- Léon Deffoux, « Fagus », L’Intransigeant, 11 novembre 1933, p. 6 :
Hier, comme nous rentrions du « bout de l’an » de Guillaume Apollinaire, nous avons appris la mort de Fagus, tué à la porte de son domicile, dans la calme rue Visconti, par un camion automobile.
Il était sept heures du soir, mercredi. Fagus venait de faire une courte promenade jusqu’au quai et, après avoir acheté son journal, il allait franchir le seuil de son logis, au numéro 12, lorsqu’un gros camion qui, d’après tous les témoignages, allait dans cette étroite rue à une vitesse excessive, l’accrocha de son aile gauche et le projeta violemment sur le sol.
Transporté à l’hôpital de la Charité, Fagus y mourut à 22 h. 15.

*CONSIGNE ÉCRITE A*: Dans l'article sur la mort de Fagus, réécrivez le passage qui va de « Il était sept » jusqu'à « à 22 h. 15. » en remplaçant « quai » par « jardin ».

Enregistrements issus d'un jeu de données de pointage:
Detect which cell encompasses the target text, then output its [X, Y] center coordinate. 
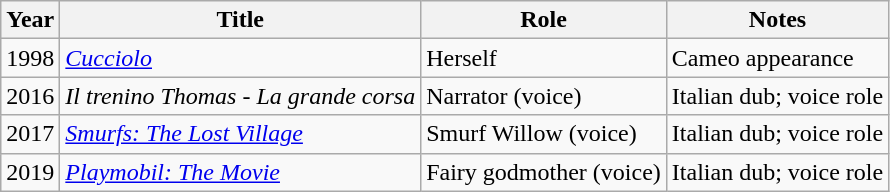
Cameo appearance [777, 58]
Smurf Willow (voice) [544, 134]
2017 [30, 134]
Narrator (voice) [544, 96]
Year [30, 20]
Fairy godmother (voice) [544, 172]
Herself [544, 58]
2016 [30, 96]
2019 [30, 172]
1998 [30, 58]
Role [544, 20]
Notes [777, 20]
Il trenino Thomas - La grande corsa [240, 96]
Smurfs: The Lost Village [240, 134]
Playmobil: The Movie [240, 172]
Cucciolo [240, 58]
Title [240, 20]
Search for the cell housing the specified text and yield its (x, y) center coordinate. 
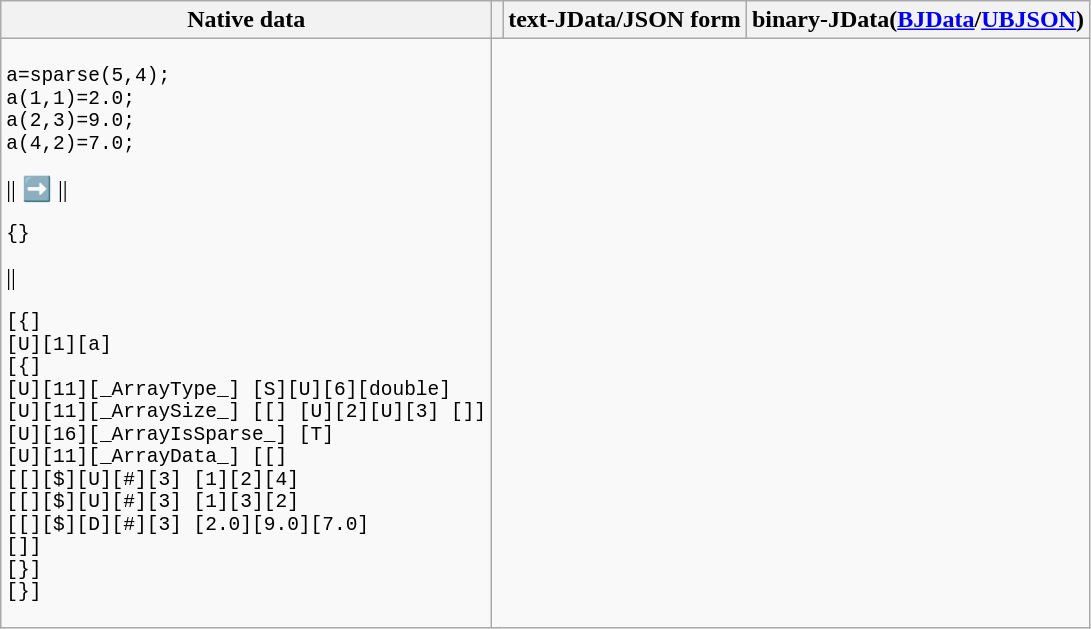
Native data (246, 20)
text-JData/JSON form (625, 20)
binary-JData(BJData/UBJSON) (918, 20)
Detect which cell encompasses the target text, then output its (x, y) center coordinate. 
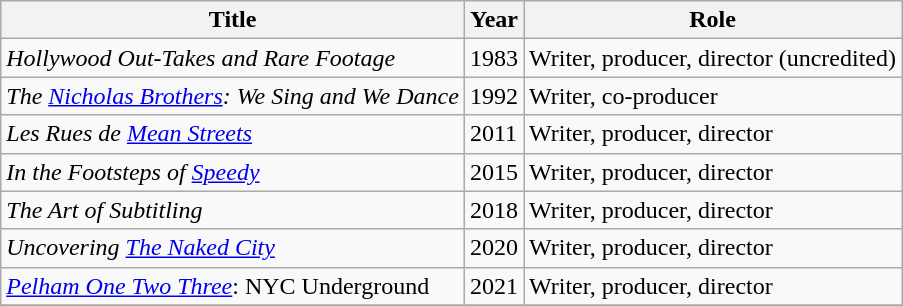
Les Rues de Mean Streets (233, 134)
2020 (494, 248)
2015 (494, 172)
Year (494, 20)
Role (713, 20)
Writer, co-producer (713, 96)
1983 (494, 58)
2021 (494, 286)
In the Footsteps of Speedy (233, 172)
The Art of Subtitling (233, 210)
Uncovering The Naked City (233, 248)
1992 (494, 96)
Writer, producer, director (uncredited) (713, 58)
2011 (494, 134)
The Nicholas Brothers: We Sing and We Dance (233, 96)
Title (233, 20)
Pelham One Two Three: NYC Underground (233, 286)
2018 (494, 210)
Hollywood Out-Takes and Rare Footage (233, 58)
Identify which cell holds the provided text, then report its [X, Y] central coordinate. 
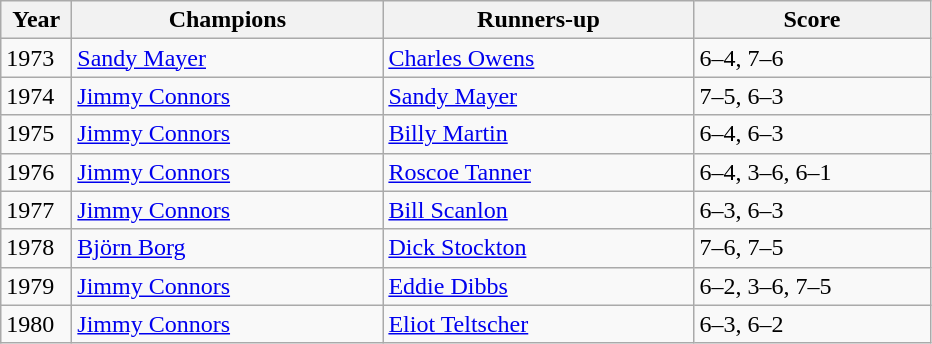
6–4, 3–6, 6–1 [812, 172]
Eddie Dibbs [538, 286]
1973 [36, 58]
1978 [36, 248]
6–2, 3–6, 7–5 [812, 286]
Champions [228, 20]
Bill Scanlon [538, 210]
Dick Stockton [538, 248]
1974 [36, 96]
1980 [36, 324]
6–3, 6–3 [812, 210]
1979 [36, 286]
1977 [36, 210]
Roscoe Tanner [538, 172]
6–4, 6–3 [812, 134]
Year [36, 20]
Eliot Teltscher [538, 324]
7–6, 7–5 [812, 248]
7–5, 6–3 [812, 96]
6–3, 6–2 [812, 324]
Björn Borg [228, 248]
1975 [36, 134]
Runners-up [538, 20]
Billy Martin [538, 134]
Charles Owens [538, 58]
1976 [36, 172]
Score [812, 20]
6–4, 7–6 [812, 58]
Output the (X, Y) coordinate of the center of the cell containing the given text.  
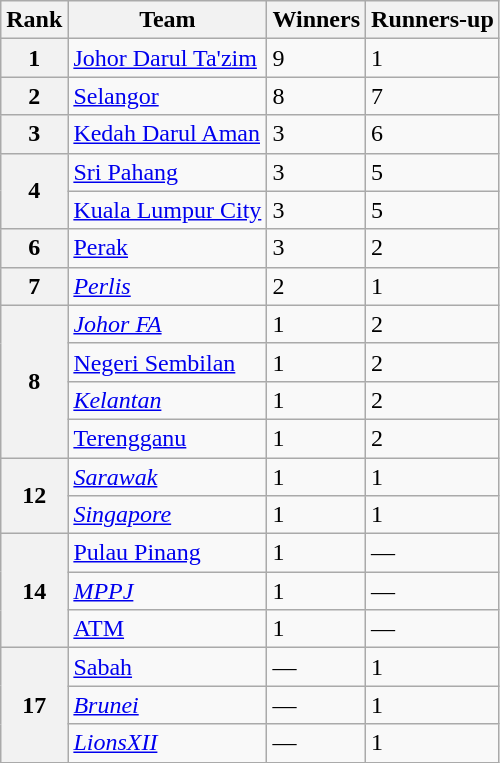
Kelantan (168, 400)
Sarawak (168, 477)
Negeri Sembilan (168, 362)
Singapore (168, 515)
Team (168, 20)
Runners-up (433, 20)
12 (34, 496)
Terengganu (168, 438)
Kedah Darul Aman (168, 134)
Pulau Pinang (168, 553)
17 (34, 705)
Kuala Lumpur City (168, 210)
ATM (168, 629)
Winners (316, 20)
Sabah (168, 667)
Johor Darul Ta'zim (168, 58)
Perlis (168, 286)
LionsXII (168, 743)
Sri Pahang (168, 172)
9 (316, 58)
Rank (34, 20)
4 (34, 191)
Brunei (168, 705)
Perak (168, 248)
14 (34, 591)
MPPJ (168, 591)
Selangor (168, 96)
Johor FA (168, 324)
For the text-containing cell, return its midpoint in (X, Y) coordinate format. 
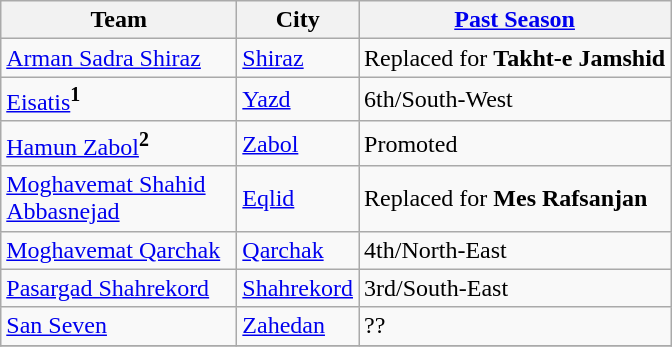
Arman Sadra Shiraz (119, 58)
6th/South-West (515, 100)
Shiraz (298, 58)
Yazd (298, 100)
3rd/South-East (515, 288)
Replaced for Takht-e Jamshid (515, 58)
?? (515, 326)
Eisatis1 (119, 100)
Hamun Zabol2 (119, 144)
Pasargad Shahrekord (119, 288)
Zabol (298, 144)
4th/North-East (515, 250)
Moghavemat Shahid Abbasnejad (119, 198)
Moghavemat Qarchak (119, 250)
Replaced for Mes Rafsanjan (515, 198)
Zahedan (298, 326)
Team (119, 20)
Shahrekord (298, 288)
Qarchak (298, 250)
Eqlid (298, 198)
San Seven (119, 326)
Promoted (515, 144)
City (298, 20)
Past Season (515, 20)
Search for the cell housing the specified text and yield its [x, y] center coordinate. 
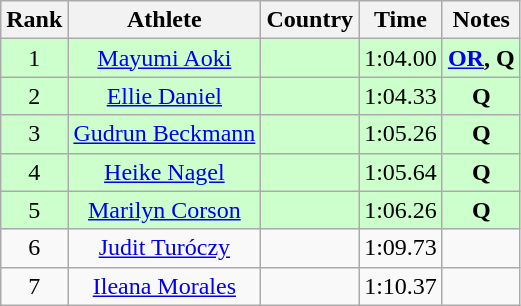
1:09.73 [401, 248]
Judit Turóczy [164, 248]
1:05.64 [401, 172]
6 [34, 248]
Rank [34, 20]
1:04.00 [401, 58]
OR, Q [481, 58]
5 [34, 210]
Heike Nagel [164, 172]
Athlete [164, 20]
Country [310, 20]
1:10.37 [401, 286]
1:05.26 [401, 134]
Marilyn Corson [164, 210]
1:04.33 [401, 96]
Mayumi Aoki [164, 58]
Ellie Daniel [164, 96]
7 [34, 286]
4 [34, 172]
Time [401, 20]
Ileana Morales [164, 286]
Notes [481, 20]
3 [34, 134]
Gudrun Beckmann [164, 134]
2 [34, 96]
1:06.26 [401, 210]
1 [34, 58]
Return [X, Y] of the center of cell containing provided text 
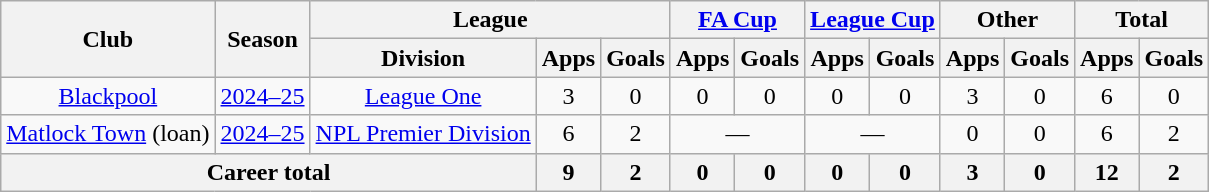
League One [423, 96]
FA Cup [737, 20]
League [490, 20]
Other [1007, 20]
League Cup [873, 20]
9 [568, 172]
12 [1107, 172]
Season [262, 39]
Club [108, 39]
NPL Premier Division [423, 134]
Matlock Town (loan) [108, 134]
Division [423, 58]
Blackpool [108, 96]
Career total [268, 172]
Total [1142, 20]
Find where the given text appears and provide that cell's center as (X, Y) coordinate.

*CONSIGNE ÉCRITE B*: Relevez chaque ligne de la liste où figure le mot « cell ».

*RÉSULTAT OBTENU A*:
Il était sept heures du soir, mercredi. Fagus venait de faire une courte promenade jusqu’au jardin et, après avoir acheté son journal, il allait franchir le seuil de son logis, au numéro 12, lorsqu’un gros camion qui, d’après tous les témoignages, allait dans cette étroite rue à une vitesse excessive, l’accrocha de son aile gauche et le projeta violemment sur le sol.
Transporté à l’hôpital de la Charité, Fagus y mourut à 22 h. 15.

*RÉSULTAT OBTENU B*:
Detect which cell encompasses the target text, then output its [X, Y] center coordinate. 
Search for the cell housing the specified text and yield its (x, y) center coordinate. 
Detect which cell encompasses the target text, then output its (x, y) center coordinate. 
Identify which cell holds the provided text, then report its [X, Y] central coordinate. 
Output the (X, Y) coordinate of the center of the cell containing the given text.  
For the text-containing cell, return its midpoint in (X, Y) coordinate format. 
Search for the cell housing the specified text and yield its [x, y] center coordinate. 
Return [X, Y] of the center of cell containing provided text 
Find where the given text appears and provide that cell's center as (X, Y) coordinate.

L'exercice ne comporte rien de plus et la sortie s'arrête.